Turns out one of the best ways to get going the next day is to leave something intentionally incomplete today.

Lights off, phone off, memory on

From the BBC’s “An effortless way to improve your memory”:

“When trying to memorise (sic) new material, it’s easy to assume that the more work you put in, the better you will perform. Yet taking the occasional down time – to do literally nothing – may be exactly what you need. Just dim the lights, sit back, and enjoy 10-15 minutes of quiet contemplation, and you’ll find that your memory of the facts you have just learnt is far better than if you had attempted to use that moment more productively.”

And to be clear, that does not mean 10-15 minutes of quiet contemplation while engaging with your phone. Turn that off if you really want your memory to turn on.

Do less and obsess

Morten Hansen, management professor at UC Berkeley, just released his new book, Great at Work: How Top Performers Do Less, Work Better, and Achieve MoreThis clip of his interview with Dan Pink is just one minute long, but he shares one of the vital secrets he writes about in the book—top performers “do less and obsess.” They pick 2-3 things that matter most and hyper-focus on them. Interestingly, this is also one of the central hypotheses of study skills author Cal Newport’s book How to Be a High School Superstar: A Revolutionary Plan to Get into College by Standing Out (Without Burning Out).
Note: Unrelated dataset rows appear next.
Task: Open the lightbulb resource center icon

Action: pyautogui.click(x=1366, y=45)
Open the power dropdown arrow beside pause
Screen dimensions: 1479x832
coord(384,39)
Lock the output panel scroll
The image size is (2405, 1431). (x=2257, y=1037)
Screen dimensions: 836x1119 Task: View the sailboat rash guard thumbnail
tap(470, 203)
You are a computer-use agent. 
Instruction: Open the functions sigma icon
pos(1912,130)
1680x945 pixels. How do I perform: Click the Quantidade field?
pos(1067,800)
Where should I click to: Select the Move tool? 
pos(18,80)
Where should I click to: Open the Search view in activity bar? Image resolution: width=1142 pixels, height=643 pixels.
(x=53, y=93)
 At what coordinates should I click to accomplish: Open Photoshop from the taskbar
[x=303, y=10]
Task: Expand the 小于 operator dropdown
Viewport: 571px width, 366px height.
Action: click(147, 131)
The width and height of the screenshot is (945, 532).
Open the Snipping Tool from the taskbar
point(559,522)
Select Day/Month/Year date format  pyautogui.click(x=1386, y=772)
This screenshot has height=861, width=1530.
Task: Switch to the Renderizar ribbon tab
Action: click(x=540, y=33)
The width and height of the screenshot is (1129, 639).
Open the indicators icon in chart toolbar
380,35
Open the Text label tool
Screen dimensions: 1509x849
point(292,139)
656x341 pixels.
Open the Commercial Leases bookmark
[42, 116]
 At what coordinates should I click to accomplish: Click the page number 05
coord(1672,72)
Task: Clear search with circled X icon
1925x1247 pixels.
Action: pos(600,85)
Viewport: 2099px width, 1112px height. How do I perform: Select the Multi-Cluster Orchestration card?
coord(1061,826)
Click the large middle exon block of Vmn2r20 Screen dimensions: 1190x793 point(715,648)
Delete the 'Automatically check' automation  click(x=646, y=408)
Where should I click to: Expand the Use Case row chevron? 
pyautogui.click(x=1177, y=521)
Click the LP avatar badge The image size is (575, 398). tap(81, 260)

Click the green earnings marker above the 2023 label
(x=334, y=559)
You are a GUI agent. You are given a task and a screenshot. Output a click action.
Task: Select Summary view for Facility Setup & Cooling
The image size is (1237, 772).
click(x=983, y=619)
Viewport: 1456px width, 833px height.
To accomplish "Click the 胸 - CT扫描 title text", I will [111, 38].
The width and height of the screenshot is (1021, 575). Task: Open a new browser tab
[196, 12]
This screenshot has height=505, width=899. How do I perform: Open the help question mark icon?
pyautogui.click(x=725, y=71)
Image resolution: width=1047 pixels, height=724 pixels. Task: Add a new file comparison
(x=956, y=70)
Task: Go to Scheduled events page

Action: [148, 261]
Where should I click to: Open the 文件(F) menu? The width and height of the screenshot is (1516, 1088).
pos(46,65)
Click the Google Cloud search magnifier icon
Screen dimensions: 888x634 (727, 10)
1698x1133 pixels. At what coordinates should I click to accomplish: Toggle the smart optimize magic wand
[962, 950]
Most high school students don’t have the luxury of picking just one thing to obsess about. But there’s a good chance you could do less. If you’ve got activities that aren’t paying you back with fun or learning, if you’re sprinting from commitment to commitment with no real time to dive in and make a real impact, if your description of your life begins and ends with “busy,” it’s probably time to make some room in your life to obsess about the things that matter most to you. And the first step towards this healthy obsession is to do less.

You can learn more on Hansen’s website about the book and about his work.

Help them help you

There’s a great scene in the movie Jerry Maguire where sports agent Maguire, frustrated with his lone client’s stubborn refusal to take his advice, pleads, “Help me help you!”

The actors play the exchange comically, but there’s an underlying truth in Maguire’s message.

Most successful students get help on their way to college. Teachers, counselors, tutors—whomever you’re relying on to help you accomplish your goals and get where you want to go, remember that they can’t do it for you. You have to help them help you.

Some students sit back and passively hope the help will magically intervene. They wait for their counselor to seek them out to talk about college. They let their struggle in a particular class drag on and then ask for extra credit to raise their grade. They sit through their tutorial sessions but their mind is somewhere else.

But the students who lean into their help are doubling down on efforts to improve their situation. They seek out the help, they bring their attention and preparation to the exchange, and they embrace, rather than abdicate, responsibility for the outcome.

Best of all, the ability to make the most of your help isn’t dependent on your GPA, test scores, or your accolades on your resume. It’s a benefit that’s available to anyone willing to give enough to take advantage of it.

Ask for help, sure. Then do your part to help them help you.